Senatorin Stahmann plädiert beim Bundesverfassungsgericht für höhere Beträge
15.02.2022Alleinstehende Asylsuchende in Gemeinschaftsunterkünften sollen leistungsrechtlich nicht behandelt werden wie Personen in einer Lebensgemeinschaft. Auf Vorschlag von Sozialsenatorin Anja Stahmann hat sich der Senat heute (Dienstag, 15. Februar 2022) gegen die Regelung gewandt, Alleinstehenden in Gemeinschaftsunterkünften nur die Regelbedarfsstufe 2 nach dem Asylbewerberleistungsgesetz zuzugestehen. In der Stufe 2 werden 330 Euro pro Monat für Lebensunterhalt und persönlichen Bedarf gezahlt, in der Stufe 1 – sie gilt für Alleinstehende außerhalb von Gemeinschaftsunterkünften – sind es 367 Euro. Hintergrund für das Votum des Senats ist eine Normenkontrollklage vor dem Bundesverfassungsgericht. Das Gericht kann die Länder in solchen Fällen anhören.
"Die derzeitige Regelung ist nach meiner Auffassung verfassungswidrig", sagte Senatorin Stahmann. Das Asylbewerberleistungsgesetz gehe abstrakt davon aus, dass Menschen in Gemeinschaftsunterkünften auf die gleiche Weise gemeinschaftlich wirtschaften könnten wie zusammenlebende Paare. "Das ist aber eine Annahme, die der Wirklichkeit nicht gerecht wird", sagte die Senatorin. "Die Lebensverhältnisse von Paaren sind nicht vergleichbar mit denen von Menschen, die das Schicksal zufällig in einer Gemeinschaftsunterkunft zusammengeführt hat." Gemeinsames Wirtschaften oder Haushalten sei in dieser Konstellation zumindest nicht in gleichem Maße möglich wie in einer Lebensgemeinschaft. Die im Jahr 2019 bundesgesetzlich beschlossene Absenkung des Regelbedarfs für Alleistehende in Gemeinschaftsunterkünften von Stufe 1 auf 2 sei damit sachlich nicht gerechtfertigt, sie verstoße gegen den Gleichbehandlungsgrundsatz und damit gegen die Verfassung. Gleichzeitig habe der Gesetzgeber nicht dargelegt, wie mit einem Betrag von 330 Euro ein menschenwürdiges Existenzminimum gesichert sein solle, die Summe sei nicht anhand nachvollziehbarer Kriterien ermittelt worden.

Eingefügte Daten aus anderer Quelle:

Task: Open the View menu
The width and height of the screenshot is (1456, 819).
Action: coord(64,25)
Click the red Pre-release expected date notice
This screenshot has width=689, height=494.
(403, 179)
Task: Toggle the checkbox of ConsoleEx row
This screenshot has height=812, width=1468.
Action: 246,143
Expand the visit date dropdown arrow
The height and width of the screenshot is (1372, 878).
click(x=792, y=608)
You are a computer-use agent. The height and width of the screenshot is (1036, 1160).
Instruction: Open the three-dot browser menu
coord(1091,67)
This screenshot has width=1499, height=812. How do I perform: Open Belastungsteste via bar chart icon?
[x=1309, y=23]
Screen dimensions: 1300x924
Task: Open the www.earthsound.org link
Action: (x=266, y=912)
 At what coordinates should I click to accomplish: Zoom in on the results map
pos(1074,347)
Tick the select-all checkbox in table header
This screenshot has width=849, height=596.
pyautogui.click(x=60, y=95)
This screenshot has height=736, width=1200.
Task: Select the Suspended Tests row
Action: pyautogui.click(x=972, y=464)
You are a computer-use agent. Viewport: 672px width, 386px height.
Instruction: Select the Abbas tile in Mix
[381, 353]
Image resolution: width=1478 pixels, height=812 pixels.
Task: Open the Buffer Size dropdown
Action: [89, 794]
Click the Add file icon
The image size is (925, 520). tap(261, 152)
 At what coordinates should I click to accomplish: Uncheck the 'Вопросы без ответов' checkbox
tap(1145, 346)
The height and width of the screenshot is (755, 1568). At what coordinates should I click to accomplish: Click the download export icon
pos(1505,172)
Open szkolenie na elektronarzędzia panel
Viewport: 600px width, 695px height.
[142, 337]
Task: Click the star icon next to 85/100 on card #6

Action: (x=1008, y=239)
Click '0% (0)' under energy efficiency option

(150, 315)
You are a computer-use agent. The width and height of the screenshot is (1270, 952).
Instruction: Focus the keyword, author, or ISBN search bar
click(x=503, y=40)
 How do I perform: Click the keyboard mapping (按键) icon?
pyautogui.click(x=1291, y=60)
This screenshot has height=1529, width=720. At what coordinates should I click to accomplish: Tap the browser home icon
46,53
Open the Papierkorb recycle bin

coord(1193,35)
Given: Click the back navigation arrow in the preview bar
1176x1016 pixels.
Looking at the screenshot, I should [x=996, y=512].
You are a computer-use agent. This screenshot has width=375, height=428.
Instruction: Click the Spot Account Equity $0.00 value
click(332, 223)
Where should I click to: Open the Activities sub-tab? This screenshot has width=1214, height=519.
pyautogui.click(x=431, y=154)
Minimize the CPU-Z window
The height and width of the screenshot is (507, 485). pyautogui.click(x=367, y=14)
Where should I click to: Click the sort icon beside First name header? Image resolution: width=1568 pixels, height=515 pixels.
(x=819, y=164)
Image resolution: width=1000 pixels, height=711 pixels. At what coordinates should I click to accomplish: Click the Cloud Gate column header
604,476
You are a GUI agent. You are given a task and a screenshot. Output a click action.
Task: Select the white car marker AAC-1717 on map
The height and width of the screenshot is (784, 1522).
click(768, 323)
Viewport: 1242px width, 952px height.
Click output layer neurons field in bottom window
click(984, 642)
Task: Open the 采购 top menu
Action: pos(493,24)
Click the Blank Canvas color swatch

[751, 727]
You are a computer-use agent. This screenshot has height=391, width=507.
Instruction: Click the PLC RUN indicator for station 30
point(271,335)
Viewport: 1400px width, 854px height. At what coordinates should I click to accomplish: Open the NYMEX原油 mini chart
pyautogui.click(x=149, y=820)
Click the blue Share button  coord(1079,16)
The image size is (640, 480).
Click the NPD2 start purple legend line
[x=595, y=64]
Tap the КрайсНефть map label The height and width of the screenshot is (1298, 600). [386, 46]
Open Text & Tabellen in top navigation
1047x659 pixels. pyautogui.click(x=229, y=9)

Auch wenn die Senatorin die Regelung zu den Regelbedarfsstufen für nicht verfassungskonform erachtet, muss die Verwaltung sie auch in Bremen anwenden: "Wir können uns nicht aus einer eigenen Rechtsauffassung heraus über Bundesrecht hinwegsetzen", sagte Senatorin Stahmann. Nur in begründeten Einzelfällen könne sie davon abweichen, wenn angesichts der Pandemie die Möglichkeit gemeinschaftlichen Wirtschaftens nachweislich nicht gegeben sei. Anstelle von Einzelfallprüfungen sei aber eine Gesetzesänderung erforderlich, die zudem über die Zeit der Pandemie hinausreiche: "Ich hoffe, die Entscheidung des Bundesverfassungsgerichts wird das einleiten."
Betroffen sind in Bremen derzeit 176 Personen, die als Alleinstehende in einer Gemeinschaftsunterkunft leben und Küchen und Sanitäranlagen gemeinsam mit Fremden nutzen. Die Bedarfe nach dem Asylbewerberleistungsgesetz liegen unterhalb der Bedarfsstufen 1 und 2 im Sozialgesetzbuch II ("Hartz IV"). Dort betragen die monatlichen Ansprüche 449 Euro in Stufe 1 und 404 Euro in Stufe 2.